# Old Milwakee Cordless?



## Mad Professor (May 15, 2022)

I was at an auction this weekend. And a box lot had brand new Troy Built tiller tines I wanted, got the box for $20, a deal on the tines.

It also had a bunch of old 18V Milwaukee cordless stuff, hammer drill, circular saws, chargers, sawzall......all appear in good shape, no batteries.....the new/current Milwaukee batteries don't match up. I think it takes what was called a V18 battery?

Can you still get batteries for these? and would it be worth it?


----------



## ValleyForge (May 15, 2022)

Where does the battery go?


----------



## Brufab (May 15, 2022)

Mad Professor said:


> I was at an auction this weekend. And a box lot had brand new Troy Built tiller tines I wanted, got the box for $20, a deal on the tines.
> 
> It also had a bunch of old 18V Milwaukee cordless stuff, hammer drill, circular saws, chargers, sawzall......all appear in good shape, no batteries.....the new/current Milwaukee batteries don't match up. I think it takes what was called a V18 battery?
> 
> Can you still get batteries for these? and would it be worth it?


Might be able to get an adapter. I got an adapter for ryobi to fit my dewalt batteries on ebay


----------



## Mad Professor (May 15, 2022)

Brufab said:


> Might be able to get an adapter. I got an adapter for ryobi to fit my dewalt batteries on ebay


Thanks. I think I've found some adapters on ebay. ~$15.

I have the newer M18 battery type Milwaukee tools and batteries. I've no way to test these older Milwaukee V18 tools without a battery. All appear in good condition.

If these tools work, I'll sell most and keep the hammer drill as I don't have one of those currently. 

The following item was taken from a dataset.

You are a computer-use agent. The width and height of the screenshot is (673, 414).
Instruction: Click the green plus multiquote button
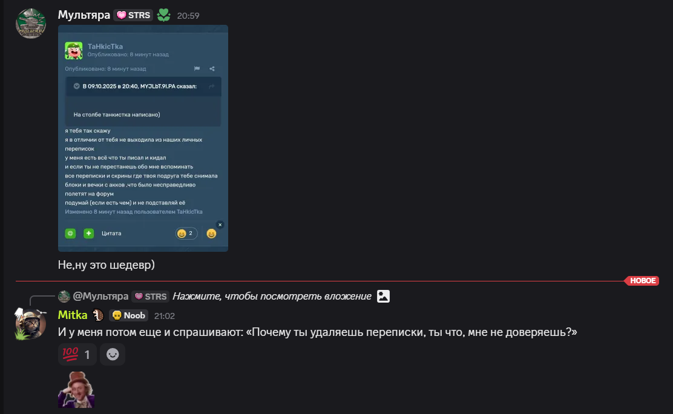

I assume the tool quality is similar to the newer ones but the new ones shine with higher capacity batteries


----------



## Mad Professor (May 16, 2022)

ValleyForge said:


> Where does the battery go?
> 
> View attachment 988438



That's low amp/hour, try this 7.2% ABV


----------



## ValleyForge (May 16, 2022)

Mad Professor said:


> That's low amp/hour, try this 7.2% ABV
> 
> View attachment 988562


I modded mine already…lol


----------



## Mad Professor (May 16, 2022)

An adapter


----------



## Mad Professor (May 17, 2022)

Here is what was in the box


----------



## Maintenance supervisor (May 17, 2022)

My old 14.4 volt cordless drill still works. I had to buy a few off brand batteries and a charger.


----------